18.5. At this stage, it is relevant to note that the Tax Laws (Amendment and Miscellaneous Provisions) Act, 1986 inserted Explanation 1 to section 32 w.e.f. 1.4.1988, reading as under : –
“Explanation-1. Where the business or profession of the assessee is carried on in a building not owned by him but in respect of which the assessee holds a lease or other right of occupancy and any capital expenditure is incurred by the assessee for the purposes of the business or profession on the construction of any structure or doing of any work in or in relation to and by way of renovation or extension of, or improvement to the building, then, the provisions of this clause shall apply as if the said structure or work is a building owned by the assessee.”

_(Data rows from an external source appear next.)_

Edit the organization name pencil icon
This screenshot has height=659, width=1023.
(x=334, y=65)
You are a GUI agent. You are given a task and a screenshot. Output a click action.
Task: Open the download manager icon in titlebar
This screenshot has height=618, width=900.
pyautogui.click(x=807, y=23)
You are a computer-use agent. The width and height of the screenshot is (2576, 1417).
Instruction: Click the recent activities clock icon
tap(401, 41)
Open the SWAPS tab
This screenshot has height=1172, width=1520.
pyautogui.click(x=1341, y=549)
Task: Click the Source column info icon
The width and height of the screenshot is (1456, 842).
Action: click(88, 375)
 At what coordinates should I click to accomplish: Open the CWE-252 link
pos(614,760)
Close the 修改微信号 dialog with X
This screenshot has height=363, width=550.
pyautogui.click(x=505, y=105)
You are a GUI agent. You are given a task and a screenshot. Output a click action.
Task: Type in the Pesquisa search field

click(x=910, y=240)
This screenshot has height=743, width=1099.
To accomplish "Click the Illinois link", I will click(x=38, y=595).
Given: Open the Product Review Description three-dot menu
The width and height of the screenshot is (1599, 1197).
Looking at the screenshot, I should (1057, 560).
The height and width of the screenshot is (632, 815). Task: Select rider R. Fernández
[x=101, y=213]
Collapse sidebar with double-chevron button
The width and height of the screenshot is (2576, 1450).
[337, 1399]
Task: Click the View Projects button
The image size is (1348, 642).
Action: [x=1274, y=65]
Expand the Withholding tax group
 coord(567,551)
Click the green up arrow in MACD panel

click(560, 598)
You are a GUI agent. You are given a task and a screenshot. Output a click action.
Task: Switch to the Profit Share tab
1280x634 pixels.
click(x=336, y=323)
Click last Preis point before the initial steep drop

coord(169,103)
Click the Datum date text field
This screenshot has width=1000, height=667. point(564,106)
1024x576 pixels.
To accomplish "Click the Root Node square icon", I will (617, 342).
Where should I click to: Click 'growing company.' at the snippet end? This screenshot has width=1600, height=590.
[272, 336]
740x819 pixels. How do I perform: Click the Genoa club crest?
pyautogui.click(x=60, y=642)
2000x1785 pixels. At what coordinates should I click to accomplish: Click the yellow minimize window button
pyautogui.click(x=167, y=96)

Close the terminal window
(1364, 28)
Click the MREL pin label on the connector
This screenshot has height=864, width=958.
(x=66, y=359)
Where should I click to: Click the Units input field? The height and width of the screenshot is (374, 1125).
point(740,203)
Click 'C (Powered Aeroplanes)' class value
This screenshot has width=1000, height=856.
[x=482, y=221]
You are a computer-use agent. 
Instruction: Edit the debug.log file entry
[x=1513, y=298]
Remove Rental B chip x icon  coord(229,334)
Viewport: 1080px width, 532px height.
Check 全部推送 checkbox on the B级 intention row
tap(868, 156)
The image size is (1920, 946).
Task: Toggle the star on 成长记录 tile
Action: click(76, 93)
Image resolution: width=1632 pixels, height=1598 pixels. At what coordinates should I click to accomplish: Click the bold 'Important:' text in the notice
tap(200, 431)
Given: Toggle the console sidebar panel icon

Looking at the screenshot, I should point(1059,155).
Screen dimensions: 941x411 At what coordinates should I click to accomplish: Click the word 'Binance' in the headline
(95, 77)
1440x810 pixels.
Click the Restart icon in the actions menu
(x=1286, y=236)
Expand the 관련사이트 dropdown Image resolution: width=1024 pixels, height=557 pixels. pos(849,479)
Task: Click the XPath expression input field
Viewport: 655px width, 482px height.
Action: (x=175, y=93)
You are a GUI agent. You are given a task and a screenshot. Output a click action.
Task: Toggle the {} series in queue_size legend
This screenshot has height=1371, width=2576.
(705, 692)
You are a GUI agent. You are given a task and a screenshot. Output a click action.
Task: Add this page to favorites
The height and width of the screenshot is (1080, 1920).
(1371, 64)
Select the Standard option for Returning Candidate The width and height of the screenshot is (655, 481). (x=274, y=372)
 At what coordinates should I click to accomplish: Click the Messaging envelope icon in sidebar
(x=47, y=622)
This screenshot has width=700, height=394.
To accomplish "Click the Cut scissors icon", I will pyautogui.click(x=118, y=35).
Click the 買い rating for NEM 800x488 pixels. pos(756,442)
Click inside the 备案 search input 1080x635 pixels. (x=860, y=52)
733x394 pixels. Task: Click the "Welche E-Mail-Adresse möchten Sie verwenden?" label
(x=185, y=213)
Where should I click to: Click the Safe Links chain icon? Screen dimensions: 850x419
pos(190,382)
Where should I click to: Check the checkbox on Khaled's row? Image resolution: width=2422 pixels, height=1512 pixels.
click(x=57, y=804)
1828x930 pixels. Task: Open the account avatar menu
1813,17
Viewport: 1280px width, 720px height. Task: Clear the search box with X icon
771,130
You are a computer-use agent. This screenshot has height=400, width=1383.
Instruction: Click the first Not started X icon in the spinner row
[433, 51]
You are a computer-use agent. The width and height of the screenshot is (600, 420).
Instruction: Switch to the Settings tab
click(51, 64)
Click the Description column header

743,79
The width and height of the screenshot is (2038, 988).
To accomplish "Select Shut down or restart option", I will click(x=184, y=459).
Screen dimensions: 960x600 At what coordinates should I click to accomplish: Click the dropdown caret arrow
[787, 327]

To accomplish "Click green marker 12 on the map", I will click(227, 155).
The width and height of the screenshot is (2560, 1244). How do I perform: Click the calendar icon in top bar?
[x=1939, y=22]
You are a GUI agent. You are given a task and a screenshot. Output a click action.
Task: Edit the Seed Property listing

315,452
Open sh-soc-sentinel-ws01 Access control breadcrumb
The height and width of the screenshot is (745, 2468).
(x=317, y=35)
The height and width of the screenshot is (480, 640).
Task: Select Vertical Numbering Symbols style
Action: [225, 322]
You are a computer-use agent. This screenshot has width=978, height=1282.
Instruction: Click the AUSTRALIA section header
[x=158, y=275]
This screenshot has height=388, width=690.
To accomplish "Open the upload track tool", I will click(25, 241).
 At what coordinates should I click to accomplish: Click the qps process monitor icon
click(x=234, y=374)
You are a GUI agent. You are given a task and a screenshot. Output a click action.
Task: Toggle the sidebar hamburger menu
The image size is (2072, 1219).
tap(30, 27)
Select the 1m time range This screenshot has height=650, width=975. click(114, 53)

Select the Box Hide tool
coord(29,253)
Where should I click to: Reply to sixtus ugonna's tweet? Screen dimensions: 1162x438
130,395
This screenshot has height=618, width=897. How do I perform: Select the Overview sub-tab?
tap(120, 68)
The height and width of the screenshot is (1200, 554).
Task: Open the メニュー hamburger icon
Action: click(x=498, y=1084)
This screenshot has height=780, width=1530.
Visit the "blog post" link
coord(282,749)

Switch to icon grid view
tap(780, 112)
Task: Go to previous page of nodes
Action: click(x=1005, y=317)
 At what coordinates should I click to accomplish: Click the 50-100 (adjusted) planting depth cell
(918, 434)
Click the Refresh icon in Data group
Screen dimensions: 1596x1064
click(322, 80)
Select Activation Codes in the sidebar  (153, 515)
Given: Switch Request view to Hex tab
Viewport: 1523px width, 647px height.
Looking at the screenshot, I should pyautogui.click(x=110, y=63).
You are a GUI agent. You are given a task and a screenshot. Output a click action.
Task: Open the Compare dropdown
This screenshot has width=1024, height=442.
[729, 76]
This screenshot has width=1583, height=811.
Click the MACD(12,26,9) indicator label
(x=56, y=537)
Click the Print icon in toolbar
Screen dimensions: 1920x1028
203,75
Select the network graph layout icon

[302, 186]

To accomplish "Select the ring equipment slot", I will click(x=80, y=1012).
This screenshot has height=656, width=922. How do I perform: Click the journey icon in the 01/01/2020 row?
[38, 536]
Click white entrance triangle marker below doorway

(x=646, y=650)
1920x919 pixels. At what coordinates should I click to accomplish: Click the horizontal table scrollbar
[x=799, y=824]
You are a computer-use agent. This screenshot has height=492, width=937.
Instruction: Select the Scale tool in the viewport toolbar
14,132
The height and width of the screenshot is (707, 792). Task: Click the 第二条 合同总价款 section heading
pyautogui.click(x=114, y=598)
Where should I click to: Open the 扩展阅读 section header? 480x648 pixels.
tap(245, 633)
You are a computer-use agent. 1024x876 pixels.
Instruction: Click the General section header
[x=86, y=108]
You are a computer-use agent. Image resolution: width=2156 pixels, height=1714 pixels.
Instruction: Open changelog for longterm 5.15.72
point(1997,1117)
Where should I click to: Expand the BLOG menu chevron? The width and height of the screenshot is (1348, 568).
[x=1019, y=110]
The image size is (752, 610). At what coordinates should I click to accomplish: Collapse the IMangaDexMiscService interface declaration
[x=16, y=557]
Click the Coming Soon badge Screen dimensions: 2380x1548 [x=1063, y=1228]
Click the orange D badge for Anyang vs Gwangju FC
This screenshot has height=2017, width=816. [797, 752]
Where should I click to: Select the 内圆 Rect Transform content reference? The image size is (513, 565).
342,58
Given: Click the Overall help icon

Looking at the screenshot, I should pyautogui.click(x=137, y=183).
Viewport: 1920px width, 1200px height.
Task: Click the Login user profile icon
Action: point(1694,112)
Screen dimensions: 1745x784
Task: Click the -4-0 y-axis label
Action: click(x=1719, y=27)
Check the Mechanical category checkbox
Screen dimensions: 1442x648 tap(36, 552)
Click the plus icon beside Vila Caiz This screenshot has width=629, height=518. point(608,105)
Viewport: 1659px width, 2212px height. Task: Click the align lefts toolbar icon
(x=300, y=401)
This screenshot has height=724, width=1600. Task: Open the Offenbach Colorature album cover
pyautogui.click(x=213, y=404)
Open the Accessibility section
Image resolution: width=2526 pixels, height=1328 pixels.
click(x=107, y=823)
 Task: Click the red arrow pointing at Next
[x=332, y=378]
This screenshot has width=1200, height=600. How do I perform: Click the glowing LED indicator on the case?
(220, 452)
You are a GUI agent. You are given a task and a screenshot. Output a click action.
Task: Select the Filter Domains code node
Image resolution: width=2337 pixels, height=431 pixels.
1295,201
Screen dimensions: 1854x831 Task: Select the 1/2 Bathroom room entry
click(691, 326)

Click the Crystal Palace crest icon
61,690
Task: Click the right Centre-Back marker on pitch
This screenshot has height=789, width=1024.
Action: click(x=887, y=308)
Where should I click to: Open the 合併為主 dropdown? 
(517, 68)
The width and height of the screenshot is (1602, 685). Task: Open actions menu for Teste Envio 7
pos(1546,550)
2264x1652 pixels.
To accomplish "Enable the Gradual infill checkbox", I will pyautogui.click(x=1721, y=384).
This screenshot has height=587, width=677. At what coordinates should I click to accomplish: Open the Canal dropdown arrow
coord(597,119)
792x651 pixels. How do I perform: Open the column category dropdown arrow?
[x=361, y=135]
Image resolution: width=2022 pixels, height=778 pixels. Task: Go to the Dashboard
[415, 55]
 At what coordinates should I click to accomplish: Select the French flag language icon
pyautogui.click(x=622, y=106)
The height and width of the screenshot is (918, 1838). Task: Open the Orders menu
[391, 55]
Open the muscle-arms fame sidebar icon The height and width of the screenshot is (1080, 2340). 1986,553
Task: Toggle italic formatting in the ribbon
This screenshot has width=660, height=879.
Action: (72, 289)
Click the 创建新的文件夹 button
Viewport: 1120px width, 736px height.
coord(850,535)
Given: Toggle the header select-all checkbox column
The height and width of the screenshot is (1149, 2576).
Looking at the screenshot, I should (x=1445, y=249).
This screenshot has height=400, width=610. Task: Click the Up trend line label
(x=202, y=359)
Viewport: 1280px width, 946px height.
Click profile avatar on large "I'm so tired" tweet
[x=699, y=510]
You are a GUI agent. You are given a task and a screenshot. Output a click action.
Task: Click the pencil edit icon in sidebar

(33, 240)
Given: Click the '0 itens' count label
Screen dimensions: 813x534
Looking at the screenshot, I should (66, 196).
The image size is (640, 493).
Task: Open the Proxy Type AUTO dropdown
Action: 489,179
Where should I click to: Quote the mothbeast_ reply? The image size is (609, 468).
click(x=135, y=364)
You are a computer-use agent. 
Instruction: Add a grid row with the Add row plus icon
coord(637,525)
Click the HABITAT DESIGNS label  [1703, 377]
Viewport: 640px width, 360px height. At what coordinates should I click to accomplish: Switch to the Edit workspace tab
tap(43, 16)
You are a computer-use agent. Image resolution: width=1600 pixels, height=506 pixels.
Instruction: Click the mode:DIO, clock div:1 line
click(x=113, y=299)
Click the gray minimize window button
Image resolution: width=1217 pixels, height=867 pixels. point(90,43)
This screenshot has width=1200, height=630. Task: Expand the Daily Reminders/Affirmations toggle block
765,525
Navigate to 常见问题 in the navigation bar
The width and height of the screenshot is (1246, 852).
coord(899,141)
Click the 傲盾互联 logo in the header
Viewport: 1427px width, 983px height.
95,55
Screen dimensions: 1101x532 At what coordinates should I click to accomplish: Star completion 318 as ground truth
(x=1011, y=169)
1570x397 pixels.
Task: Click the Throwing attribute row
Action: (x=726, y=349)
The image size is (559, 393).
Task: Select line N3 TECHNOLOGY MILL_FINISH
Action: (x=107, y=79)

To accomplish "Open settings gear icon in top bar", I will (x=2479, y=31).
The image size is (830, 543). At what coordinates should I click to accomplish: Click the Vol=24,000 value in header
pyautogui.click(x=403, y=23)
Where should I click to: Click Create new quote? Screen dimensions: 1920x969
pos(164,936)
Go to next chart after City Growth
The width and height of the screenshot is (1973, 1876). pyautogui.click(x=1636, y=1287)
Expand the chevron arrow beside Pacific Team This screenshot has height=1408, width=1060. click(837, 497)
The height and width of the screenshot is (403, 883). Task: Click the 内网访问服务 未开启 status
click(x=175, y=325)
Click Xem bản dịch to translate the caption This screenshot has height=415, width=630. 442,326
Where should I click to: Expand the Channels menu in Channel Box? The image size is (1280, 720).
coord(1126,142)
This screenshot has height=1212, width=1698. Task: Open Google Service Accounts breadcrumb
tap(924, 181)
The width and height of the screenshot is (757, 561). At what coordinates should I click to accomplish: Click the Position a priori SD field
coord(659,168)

18.6. A circumspection of the above Explanation reveals that where a business is carried on in a building not owned by the assessee but in respect of which it holds a lease or either occupancy rights, then the expenditure on i. the construction of a structure or ii. doing of any work in or in relation to and by way of renovation or extension of, or improvement to the building, shall be considered as structure or work in the nature of building owned by the assessee for the purpose of depreciation. Spirit and text of Explanation 1 to section 32 is that any capital expenditure by the assessee on a building not owned by him, in which he carries on the business, shall be considered as building owned by him for the purposes of section 32, to the extent of the amounts spent on the construction of structure or doing of any work in or in relation to and by way of renovation or extension or improvement to the building. It therefore, follows that in order to bring any amount within the ambit of Explanation 1 to section 32, it is paramount that the expenditure incurred by the assessee on the premises in the capacity of non-owner should firstly be in the nature of capital expenditure and then it should fall within any or both the clauses as discussed above. If these conditions get satisfied, as is the case under consideration, then the amount incurred for such works falls for consideration under Explanation 1 to section 32. In other words, the amount so incurred would be capitalized entitling the assessee to depreciation as per the eligible rate. In view of the foregoing discussion, we uphold the impugned order on this issue subject to grant of depreciation.”
In view of above, we uphold the finding of the learned Commissioner of Income Tax (Appeals) on the issue in dispute and accordingly dismiss the ground No. 1 of the appeal.